Esse foi o questionamento que ressoou na minha mente após uma sessão de terapia. Frequentemente me arrependo de esquecer o caderno para anotar todos os insights que surgem após as sessões com a psicanalista. Mas, dessa vez, minha memória me ajudou e a pergunta ficou gravada na mente. 

Falando em primeira pessoa (fique a vontade para adaptar essa escrita para sua realidade), estou acostumada a observar outras mulheres e elencar qualidades e oportunidades de melhoria assim que construo algum tipo de intimidade com elas. Mãe, irmã, amigas e colegas de trabalho já foram alvo dessas análises secretas. Facilmente consigo tecer comentários positivos sobre cada uma delas, mas quando o assunto é a escritora aqui...o buraco é mais embaixo. 

Depois dos quarenta minutos de análise semanal, a questão que ficou foi: "além da mulher forte, inteligente, empoderada...quem é Sazana mulher? Como você se enxerga?" Logo em seguida: "ficamos por aqui". (Embora estudante de psicanálise, ainda não cheguei na aula onde a profissional é treinada para deixar uma questão latente na mente da paciente rs). Sobre a pergunta...várias interrogações como resposta e uma certeza: as teorias feministas não me asseguram neste momento. 

A ser humana complexa que sou, os percursos vivenciados, as escrevivências registradas não dão conta suficientemente de responder esta questão.
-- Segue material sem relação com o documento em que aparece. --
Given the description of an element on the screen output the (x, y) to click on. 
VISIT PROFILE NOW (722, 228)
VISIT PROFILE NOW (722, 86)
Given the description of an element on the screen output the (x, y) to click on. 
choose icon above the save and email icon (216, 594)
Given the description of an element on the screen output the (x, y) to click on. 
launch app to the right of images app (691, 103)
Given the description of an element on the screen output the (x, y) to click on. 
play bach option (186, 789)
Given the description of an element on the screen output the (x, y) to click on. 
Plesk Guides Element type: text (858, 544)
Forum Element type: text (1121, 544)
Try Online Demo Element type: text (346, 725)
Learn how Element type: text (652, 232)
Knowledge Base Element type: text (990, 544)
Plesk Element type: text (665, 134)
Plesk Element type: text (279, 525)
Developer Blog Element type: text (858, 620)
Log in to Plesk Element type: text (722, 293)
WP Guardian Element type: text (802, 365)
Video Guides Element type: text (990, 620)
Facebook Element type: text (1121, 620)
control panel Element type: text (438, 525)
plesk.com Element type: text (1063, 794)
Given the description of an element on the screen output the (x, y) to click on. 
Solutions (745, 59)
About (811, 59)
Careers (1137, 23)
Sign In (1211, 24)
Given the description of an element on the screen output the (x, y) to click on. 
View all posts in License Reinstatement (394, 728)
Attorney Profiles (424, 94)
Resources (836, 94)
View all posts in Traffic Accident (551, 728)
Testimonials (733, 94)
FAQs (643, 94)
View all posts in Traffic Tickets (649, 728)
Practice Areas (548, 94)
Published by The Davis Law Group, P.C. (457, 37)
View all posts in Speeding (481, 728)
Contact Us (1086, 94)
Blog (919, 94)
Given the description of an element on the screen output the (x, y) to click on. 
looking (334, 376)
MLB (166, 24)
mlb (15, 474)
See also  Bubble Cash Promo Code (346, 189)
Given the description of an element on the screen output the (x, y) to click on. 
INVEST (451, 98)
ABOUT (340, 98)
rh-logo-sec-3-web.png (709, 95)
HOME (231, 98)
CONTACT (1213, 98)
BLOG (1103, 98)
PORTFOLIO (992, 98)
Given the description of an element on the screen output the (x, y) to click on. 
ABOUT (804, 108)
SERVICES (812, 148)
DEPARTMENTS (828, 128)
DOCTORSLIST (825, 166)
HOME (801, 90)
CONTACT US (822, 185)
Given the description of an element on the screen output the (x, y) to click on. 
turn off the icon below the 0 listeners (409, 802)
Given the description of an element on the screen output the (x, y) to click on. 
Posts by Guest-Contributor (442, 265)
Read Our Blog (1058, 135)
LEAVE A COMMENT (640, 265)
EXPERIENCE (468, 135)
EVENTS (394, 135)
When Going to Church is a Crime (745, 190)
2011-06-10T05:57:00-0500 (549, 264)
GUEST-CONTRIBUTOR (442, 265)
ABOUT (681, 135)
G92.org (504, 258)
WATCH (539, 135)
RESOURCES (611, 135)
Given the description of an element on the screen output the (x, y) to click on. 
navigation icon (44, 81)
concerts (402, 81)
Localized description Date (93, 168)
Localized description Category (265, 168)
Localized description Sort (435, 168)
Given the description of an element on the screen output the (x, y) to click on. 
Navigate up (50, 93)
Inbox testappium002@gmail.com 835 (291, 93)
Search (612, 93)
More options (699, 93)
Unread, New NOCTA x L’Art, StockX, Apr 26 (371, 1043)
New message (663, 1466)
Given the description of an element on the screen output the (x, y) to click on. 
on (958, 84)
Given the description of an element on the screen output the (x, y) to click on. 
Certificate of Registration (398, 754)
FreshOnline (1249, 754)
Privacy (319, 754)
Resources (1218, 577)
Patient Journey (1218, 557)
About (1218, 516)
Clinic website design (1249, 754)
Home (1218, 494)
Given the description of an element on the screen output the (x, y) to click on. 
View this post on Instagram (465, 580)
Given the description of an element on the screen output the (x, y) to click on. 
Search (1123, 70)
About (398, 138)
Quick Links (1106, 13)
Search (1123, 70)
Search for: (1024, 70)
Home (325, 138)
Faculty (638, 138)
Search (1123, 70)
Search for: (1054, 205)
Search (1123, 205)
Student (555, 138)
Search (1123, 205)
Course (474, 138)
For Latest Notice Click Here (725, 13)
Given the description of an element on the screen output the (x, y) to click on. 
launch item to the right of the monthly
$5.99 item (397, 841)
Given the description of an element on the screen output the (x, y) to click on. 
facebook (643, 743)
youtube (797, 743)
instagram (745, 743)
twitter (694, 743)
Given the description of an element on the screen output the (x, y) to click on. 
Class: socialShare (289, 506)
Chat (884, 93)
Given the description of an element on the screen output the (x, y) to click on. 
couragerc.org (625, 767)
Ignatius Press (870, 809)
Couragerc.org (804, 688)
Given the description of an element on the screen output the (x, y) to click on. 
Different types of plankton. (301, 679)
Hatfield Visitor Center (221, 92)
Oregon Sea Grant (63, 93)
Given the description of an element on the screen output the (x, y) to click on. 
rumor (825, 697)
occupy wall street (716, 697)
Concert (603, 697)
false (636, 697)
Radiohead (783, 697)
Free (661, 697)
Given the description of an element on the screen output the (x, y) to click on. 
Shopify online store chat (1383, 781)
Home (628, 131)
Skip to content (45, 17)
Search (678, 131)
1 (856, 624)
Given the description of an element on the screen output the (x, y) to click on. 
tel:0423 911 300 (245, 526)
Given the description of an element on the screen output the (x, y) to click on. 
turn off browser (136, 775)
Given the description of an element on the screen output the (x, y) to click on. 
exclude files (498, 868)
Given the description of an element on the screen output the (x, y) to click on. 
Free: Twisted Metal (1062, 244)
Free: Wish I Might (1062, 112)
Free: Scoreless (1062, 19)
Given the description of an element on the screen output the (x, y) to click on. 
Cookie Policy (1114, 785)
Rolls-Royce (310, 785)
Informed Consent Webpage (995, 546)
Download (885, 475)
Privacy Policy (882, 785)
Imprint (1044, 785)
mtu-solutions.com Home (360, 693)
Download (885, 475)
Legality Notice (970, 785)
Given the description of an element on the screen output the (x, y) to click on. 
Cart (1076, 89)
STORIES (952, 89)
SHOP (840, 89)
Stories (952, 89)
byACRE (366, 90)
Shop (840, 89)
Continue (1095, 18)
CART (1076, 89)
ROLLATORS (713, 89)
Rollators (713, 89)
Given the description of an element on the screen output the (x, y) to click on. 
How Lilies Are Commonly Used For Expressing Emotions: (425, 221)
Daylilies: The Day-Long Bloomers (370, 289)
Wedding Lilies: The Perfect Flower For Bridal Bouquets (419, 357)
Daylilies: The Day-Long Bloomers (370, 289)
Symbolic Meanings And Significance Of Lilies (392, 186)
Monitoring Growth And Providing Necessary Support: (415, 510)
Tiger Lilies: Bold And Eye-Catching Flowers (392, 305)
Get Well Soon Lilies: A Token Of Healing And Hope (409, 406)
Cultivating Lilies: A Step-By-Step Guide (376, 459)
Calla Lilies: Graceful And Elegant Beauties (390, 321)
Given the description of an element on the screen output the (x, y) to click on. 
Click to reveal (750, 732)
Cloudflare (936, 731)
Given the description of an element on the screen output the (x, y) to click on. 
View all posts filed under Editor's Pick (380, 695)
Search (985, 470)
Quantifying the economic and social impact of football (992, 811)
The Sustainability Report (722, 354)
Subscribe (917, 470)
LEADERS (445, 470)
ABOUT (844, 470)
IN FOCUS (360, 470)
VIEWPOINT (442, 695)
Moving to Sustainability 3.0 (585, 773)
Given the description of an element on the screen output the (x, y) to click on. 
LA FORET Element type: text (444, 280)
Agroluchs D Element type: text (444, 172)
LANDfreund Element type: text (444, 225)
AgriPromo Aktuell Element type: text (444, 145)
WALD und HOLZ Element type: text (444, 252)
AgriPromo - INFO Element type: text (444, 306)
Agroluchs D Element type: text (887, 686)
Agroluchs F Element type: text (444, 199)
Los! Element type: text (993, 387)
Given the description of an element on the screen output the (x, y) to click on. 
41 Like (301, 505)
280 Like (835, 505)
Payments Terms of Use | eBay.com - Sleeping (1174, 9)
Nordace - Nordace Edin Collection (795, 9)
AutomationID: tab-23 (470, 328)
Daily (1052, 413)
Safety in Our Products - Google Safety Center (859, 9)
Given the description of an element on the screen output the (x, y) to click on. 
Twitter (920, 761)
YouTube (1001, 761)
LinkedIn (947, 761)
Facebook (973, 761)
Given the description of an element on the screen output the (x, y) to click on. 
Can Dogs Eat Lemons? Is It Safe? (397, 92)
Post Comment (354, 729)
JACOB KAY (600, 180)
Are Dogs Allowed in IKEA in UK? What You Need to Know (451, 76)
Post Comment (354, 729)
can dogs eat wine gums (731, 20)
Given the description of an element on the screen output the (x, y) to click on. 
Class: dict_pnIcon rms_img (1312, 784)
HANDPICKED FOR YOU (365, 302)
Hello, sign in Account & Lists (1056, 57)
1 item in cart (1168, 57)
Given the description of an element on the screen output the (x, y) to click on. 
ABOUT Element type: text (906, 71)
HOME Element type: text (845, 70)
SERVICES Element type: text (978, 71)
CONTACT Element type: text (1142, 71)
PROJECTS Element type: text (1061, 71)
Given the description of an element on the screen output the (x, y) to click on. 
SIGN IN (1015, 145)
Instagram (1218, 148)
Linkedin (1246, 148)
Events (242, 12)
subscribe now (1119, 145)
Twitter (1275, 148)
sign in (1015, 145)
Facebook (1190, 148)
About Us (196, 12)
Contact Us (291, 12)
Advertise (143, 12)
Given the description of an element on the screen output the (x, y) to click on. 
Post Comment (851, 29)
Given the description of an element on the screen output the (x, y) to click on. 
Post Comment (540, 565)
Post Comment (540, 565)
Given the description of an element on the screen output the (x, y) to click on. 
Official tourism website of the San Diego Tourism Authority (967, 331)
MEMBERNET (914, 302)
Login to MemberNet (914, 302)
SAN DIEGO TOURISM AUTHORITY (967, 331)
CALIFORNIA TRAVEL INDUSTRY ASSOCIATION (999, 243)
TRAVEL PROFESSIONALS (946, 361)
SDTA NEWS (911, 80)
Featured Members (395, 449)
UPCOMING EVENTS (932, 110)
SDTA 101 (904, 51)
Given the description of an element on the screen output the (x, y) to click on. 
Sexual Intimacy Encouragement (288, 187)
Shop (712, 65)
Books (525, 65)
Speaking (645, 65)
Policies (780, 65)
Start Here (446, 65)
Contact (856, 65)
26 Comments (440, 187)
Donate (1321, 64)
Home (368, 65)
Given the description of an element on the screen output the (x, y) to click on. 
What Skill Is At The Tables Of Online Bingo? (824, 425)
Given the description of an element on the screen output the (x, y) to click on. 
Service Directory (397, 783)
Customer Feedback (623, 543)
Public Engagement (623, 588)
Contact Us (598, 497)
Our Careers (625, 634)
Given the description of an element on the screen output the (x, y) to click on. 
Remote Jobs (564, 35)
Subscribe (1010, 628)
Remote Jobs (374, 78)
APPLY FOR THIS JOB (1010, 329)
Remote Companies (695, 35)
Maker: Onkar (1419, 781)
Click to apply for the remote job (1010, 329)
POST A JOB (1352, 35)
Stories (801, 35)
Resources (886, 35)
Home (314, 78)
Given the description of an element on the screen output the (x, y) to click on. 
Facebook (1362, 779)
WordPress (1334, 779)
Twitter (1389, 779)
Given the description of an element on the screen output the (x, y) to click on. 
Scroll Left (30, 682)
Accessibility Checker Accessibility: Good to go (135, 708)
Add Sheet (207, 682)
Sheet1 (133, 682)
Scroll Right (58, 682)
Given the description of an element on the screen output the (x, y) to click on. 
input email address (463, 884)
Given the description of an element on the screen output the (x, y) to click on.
Contudo, auxiliam no rabiscar. A conclusão que chego é que um olhar afetuoso, honesto, delicado e isento de comparações com terceiras auxilia no mergulhar profundo em busca do resgate daquilo que nem sabia que havia perdido, ou que tivesse possuído um dia: a certeza de saber quem sou enquanto mulher. Isto porque não basta o que falam sobre mim. Só basta a segurança do autopertencimento que garanta a exposição autêntica da resposta que vem do lugar onde brotam os pensamentos: o coração. Sigo mergulhando.